This is what I hate most, checked online making sure flights are on schedule and only discovered when you get to the airport that it was cancelled. Wonder if the system allows them to send those update to passengers through cell phones. That way I can turn around and drive home. Anyway this has been a productive week. If I can keep my travelling to three days a week that’s pretty good, I do need to spend more time at the office.
I have not been written much on brands since our Advanced Branding Masterclass so I thought maybe I should start that dialogue.
“Zombie Brands”, “Dinosaurs Brands”, “Ghost Brands” or “Graveyard Brands”, these are names that people use to call brands that have either customers have completely abandoned or simply hanging in there (often on the bottom shelf or only showing up occasionally in 99cents stores or Costco in totally unrelated product category). Some of them gone through some revitalization efforts that were unsuccessfully and some ended up existing only in some emerging markets. Others have simply lost their relevance in their core market place (Xerox, Oldsmobile) and the brands are used casually on products that are totally outside their product categories (Teac, RCA, Polaroid etc.).
If you happen to own one a “Zombie Brand”, what can you do? You have the following options: 1/ Invest and attempt to revitalize it, 2/ Milk it, 3/ Position it for the emerging market 4) Sell it for whatever it’s worth, or 5/ Dump it. People who have special relationships often have sentimental reasons to give them a second chance. The cost and risk of bringing a brand back to live is enormous and what is needed to make sure the decision is based on sound logic. If you run a large portfolio, the question will be, “Which brands are worth the revitalization effort?” and “Why?”

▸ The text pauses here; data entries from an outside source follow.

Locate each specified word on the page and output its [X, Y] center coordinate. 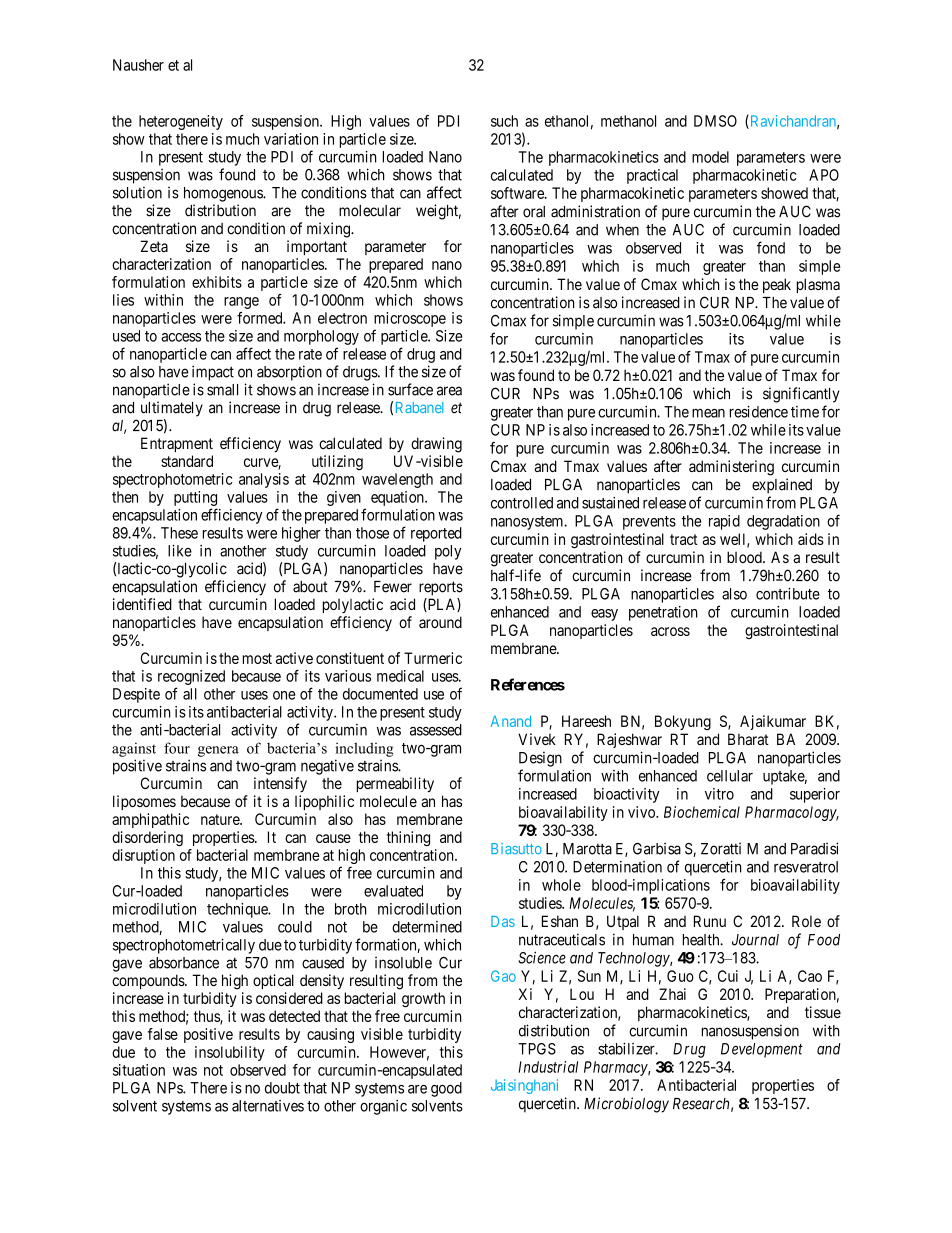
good [446, 1089]
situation [139, 1070]
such [504, 121]
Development [762, 1050]
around [440, 622]
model [710, 157]
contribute [788, 593]
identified [142, 604]
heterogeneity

Many b-school case studies have been written about of how brands were “brought back from the graveyard.” Unfortunately, however, the lessons are often so idiosyncratic. There 100X more cases where companies tried revitalizing old brands, hiring new advertising agencies and throwing endless amounts of money in advertising hoping to rebuild a great brand even when if there wasn't a relevant product or service or a sound business strategy behind the it. First question is ask is how bad your situation is and here are the three most common ones:
My Brand Is Sick. Market changes direction and the brand become irrelevant. Everyone used to understand what the brand means and they all stick to it -- advertising to product design to promotions -- and they believe it all connects to something larger and more enduring. Until one day they woke up and realize there was a big disconnect. Your brand is stuck in the past. In another word, your brand is IRREVELANT.
My Brand Is Dying. The brand is becoming boring. It doesn't create excitement for the customers or even employees anymore. Younger customers think of us as their Parents’ brand. This is quite common for brands that have made their successes and achieved market leadership. This is in fact the result of being too successful. Remember every business success laid the seeds for business failures. Don’t remember who said this. In another word, your brand lacks customer ENGAGEMENT.
My Brand Has No Vital Signs. Or it’s just a walking dead. You ignore your brand for way too long, or simply let it ride for too long, and at some point, it just expires. Every drop of goodwill has been squeezed out. It loses all of its mystic, energy, its power to capture your customers' or even your own imagination. In another word, you brand has been reduced to just a LOGO.
The interesting question is can social media save the "Zombie Brands"? The Social Media Generation has phenomenal impact over determining the fate of brands. These digital communities are vocal, active and mobile. They would share their joy, anger and frustration of their daily experiences with friends and anybody. These web 2.0 tools that allow continuous and immediate connectedness at all hours and regardless of location and geography. Brand Communities are formed as a result of the connectivity. What is a brand community? A brand community is a brand-centered, non‐geographically bound community, based on a structured set of social relations among admirers of a brand. These brand communities include four core markers of community:
- Shared hobbies and interests
- Shared consciousness
- Shared rituals and traditions
- Shared purposes and destinies
The commercial and mass‐mediated ethos in which these communities are situated affects their character and structure and gives rise to their particularities. This is the most disruptive trend from a brand and marketing perspective. I wrote about the service episodes regarding my Lenovo experience earlier this week, I received responses both from Lenovo and from national publications like the NY Times who is interested in my story. Just as Mark Hopkins (Social Media Specialist from Lenovo) wrote in his email to me “I think write ups like yours are actually very constructive to the long term decision making of global companies. Creating tangible evidence of marketplace damage, in a visible fashion helps to sharpen focus on the customer at all levels. Thanks to the web, visibility to customer experiences is no longer geographically limited.”
A customer community has now become the collective “sources of truth” for brands. It is also a possible cure for "Zombie Brands".
(Photo: Toronto Annual Zombie Walk- a group of some 200 Torontonians setting the Guinness World Record for the Largest Performance of "Thriller" - in full zombie ensemble.)